EXERCISE GOAL: Locate the line that contains "Where should I click to: Jump" in the entries below, then repeat it and every following line through the line that contains "has width=1312, height=872.", exactly, and no others.

::: THE INPUT :::

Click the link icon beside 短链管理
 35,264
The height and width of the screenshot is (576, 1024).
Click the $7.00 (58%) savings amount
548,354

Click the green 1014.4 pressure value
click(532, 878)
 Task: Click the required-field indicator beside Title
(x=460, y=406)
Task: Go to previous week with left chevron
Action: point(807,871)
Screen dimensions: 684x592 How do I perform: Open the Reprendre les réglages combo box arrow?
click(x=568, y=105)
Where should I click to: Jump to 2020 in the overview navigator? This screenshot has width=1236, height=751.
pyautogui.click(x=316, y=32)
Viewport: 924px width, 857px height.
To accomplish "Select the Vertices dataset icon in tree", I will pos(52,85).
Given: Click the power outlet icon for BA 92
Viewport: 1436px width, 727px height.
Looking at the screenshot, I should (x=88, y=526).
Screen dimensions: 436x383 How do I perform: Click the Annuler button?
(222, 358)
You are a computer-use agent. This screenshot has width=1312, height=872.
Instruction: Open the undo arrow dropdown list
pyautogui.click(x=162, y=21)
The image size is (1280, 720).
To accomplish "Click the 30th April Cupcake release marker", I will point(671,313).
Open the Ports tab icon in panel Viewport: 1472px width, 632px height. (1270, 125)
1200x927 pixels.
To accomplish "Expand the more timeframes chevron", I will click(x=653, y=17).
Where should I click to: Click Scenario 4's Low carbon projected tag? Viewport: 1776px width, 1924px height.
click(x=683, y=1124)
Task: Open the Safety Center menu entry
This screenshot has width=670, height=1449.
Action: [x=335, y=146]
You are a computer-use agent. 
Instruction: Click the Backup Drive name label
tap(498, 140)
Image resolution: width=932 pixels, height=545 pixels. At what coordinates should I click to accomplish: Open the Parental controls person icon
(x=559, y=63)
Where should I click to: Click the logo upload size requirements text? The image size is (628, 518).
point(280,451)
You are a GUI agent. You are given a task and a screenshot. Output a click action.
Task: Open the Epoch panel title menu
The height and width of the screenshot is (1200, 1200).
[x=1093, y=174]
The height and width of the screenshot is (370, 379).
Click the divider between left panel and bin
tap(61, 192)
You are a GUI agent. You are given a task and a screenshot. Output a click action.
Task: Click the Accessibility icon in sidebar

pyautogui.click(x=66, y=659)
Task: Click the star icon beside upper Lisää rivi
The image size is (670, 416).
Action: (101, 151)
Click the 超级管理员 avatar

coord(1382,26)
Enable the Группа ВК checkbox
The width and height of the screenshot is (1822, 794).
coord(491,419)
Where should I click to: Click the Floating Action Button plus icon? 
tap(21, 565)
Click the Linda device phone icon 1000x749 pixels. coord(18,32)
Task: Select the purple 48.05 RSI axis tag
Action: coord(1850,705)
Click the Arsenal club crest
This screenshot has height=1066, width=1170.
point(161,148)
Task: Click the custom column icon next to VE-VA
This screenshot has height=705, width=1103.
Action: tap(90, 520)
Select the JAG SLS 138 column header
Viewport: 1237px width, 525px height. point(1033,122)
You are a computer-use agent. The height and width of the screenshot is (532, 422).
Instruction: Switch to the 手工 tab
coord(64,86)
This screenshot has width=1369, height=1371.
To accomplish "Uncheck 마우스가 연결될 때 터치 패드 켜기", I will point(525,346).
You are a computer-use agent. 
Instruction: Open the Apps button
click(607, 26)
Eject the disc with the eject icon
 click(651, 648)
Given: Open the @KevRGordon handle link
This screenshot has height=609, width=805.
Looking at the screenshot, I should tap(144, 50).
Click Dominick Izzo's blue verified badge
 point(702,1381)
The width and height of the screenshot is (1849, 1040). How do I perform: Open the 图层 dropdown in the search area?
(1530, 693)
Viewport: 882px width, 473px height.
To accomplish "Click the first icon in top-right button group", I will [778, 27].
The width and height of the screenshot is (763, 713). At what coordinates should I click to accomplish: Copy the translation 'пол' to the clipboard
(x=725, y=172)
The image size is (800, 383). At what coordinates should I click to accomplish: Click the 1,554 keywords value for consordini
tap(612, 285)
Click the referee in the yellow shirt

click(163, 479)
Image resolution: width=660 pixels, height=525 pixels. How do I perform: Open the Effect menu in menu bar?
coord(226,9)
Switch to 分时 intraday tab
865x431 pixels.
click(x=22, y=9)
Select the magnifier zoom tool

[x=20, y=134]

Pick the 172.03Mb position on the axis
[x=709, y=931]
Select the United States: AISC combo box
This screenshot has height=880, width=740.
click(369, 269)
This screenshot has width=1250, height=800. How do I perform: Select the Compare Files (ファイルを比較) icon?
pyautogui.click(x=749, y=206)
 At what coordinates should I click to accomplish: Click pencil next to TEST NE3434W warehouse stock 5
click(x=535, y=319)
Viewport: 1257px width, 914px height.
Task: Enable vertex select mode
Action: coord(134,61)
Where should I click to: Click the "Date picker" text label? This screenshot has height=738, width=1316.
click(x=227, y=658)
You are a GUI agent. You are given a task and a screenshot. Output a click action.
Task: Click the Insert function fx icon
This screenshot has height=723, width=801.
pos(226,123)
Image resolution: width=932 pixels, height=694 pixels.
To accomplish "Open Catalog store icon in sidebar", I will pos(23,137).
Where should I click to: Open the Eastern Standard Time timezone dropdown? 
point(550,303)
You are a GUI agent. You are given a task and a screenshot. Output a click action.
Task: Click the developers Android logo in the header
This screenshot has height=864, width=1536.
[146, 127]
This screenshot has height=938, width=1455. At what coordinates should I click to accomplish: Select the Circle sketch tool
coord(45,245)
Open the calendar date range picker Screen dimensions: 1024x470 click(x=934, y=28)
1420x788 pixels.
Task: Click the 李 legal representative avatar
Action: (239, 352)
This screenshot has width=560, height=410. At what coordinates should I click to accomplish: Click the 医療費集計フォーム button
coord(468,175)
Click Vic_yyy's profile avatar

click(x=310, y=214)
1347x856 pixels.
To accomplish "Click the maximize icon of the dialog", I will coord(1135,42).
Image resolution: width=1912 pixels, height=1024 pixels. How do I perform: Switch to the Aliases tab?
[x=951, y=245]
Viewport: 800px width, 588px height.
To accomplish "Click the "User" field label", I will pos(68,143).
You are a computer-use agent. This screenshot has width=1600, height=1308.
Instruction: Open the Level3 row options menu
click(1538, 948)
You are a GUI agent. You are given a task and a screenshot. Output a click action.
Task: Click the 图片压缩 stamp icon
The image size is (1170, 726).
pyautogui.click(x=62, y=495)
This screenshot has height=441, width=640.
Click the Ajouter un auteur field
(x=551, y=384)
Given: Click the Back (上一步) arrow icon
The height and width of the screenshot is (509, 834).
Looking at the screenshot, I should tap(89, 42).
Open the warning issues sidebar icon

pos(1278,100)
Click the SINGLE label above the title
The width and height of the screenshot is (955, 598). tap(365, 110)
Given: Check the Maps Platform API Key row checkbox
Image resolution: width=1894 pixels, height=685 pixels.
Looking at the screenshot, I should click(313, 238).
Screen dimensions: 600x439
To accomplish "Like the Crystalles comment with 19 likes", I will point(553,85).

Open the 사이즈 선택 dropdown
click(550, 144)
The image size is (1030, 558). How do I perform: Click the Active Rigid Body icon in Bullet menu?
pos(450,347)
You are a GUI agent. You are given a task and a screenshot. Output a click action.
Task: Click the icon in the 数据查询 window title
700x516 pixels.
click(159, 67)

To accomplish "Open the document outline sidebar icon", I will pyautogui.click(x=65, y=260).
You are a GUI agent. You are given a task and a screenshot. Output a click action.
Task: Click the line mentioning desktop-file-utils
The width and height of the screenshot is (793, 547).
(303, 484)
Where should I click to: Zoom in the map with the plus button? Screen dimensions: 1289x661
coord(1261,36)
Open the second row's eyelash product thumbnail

:::

SOLUTION FOR THIS TASK:
Where should I click to: Jump to 2020 in the overview navigator? This screenshot has width=1236, height=751.
pyautogui.click(x=316, y=32)
Viewport: 924px width, 857px height.
To accomplish "Select the Vertices dataset icon in tree", I will pos(52,85).
Given: Click the power outlet icon for BA 92
Viewport: 1436px width, 727px height.
Looking at the screenshot, I should (x=88, y=526).
Screen dimensions: 436x383 How do I perform: Click the Annuler button?
(222, 358)
You are a computer-use agent. This screenshot has width=1312, height=872.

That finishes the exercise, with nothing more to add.